Interesting. I’ve found my general mood and energy levels are increased when I regularly consume B vitamins. I prefer taking a coenzymate B Complex, which includes B12. 

the ability to absorb B12 naturally present in foods depends on the presence of adequate stomach acid, the enzyme pepsin and a gastric protein called intrinsic factor to release the vitamin from the food protein it is attached to. Only then can the vitamin be absorbed by the small intestine. As people age, acid-producing cells in the stomach may gradually cease to function, a condition called atrophic gastritis.

A century ago, researchers discovered that some people — most likely including Mary Todd Lincoln — had a condition called pernicious anemia, a deficiency of red blood cells ultimately identified as an autoimmune disease that causes a loss of stomach cells needed for B12 absorption. Mrs. Lincoln was known to behave erratically and was ultimately committed to a mental hospital.

“Depression, dementia and mental impairment are often associated with” a deficiency of B12 and its companion B vitamin folate, “especially in the elderly,” Dr. Rajaprabhakaran Rajarethinam, a psychiatrist at Wayne State University School of Medicine, has written.

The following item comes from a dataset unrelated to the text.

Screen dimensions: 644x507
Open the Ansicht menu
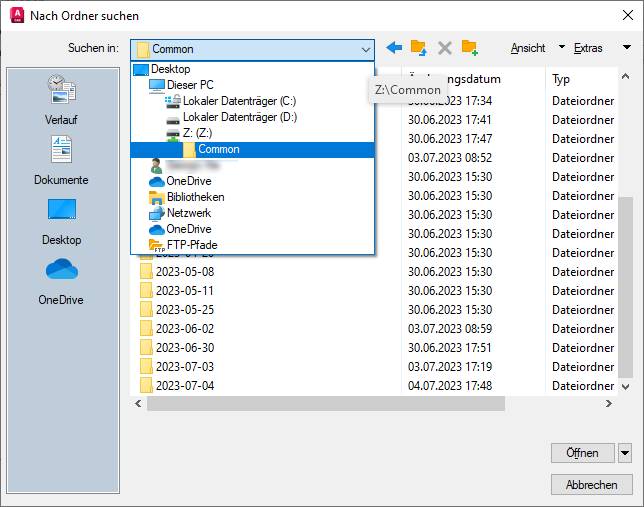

He described a 66-year-old woman hospitalized with severe depression, psychosis and a loss of energy and interest in life who had extremely low blood levels of B12 and whose symptoms were almost entirely reversed by injections of the vitamin.

European researchers have also shown that giving B12 to people deficient in the vitamin helped protect many of the areas of the brain damaged by Alzheimer’s disease. In a two-year study at the University of Oxford of 270 people older than 70 with mild cognitive impairment and low B12 levels, Dr. Helga Refsum, a professor of nutrition at the University of Oslo, found reduced cerebral atrophy in those treated with high doses of the vitamin.

“A B12 vitamin deficiency as a cause of cognitive issues is more common than we think, especially among the elderly who live alone and don’t eat properly,” Dr. Rajarethinam said.

The academy estimates that between 10 percent and 30 percent of people older than 50 produce too little stomach acid to release B12 from its carrier protein in foods, and as the years advance, the percentage of low-acid producers rises.

But many people do not know they produce inadequate amounts of stomach acid. In fact, evidence from a study of young adults called the Framingham Offspring Study suggests that insufficient absorption of B12 from foods may even be common among adults aged 26 to 49, so the following advice may pertain to them as well.

While a B12 deficiency can take years to develop, encroaching symptoms can be distressing and eventually devastating. It can also be challenging to link such symptoms to a nutrient deficiency.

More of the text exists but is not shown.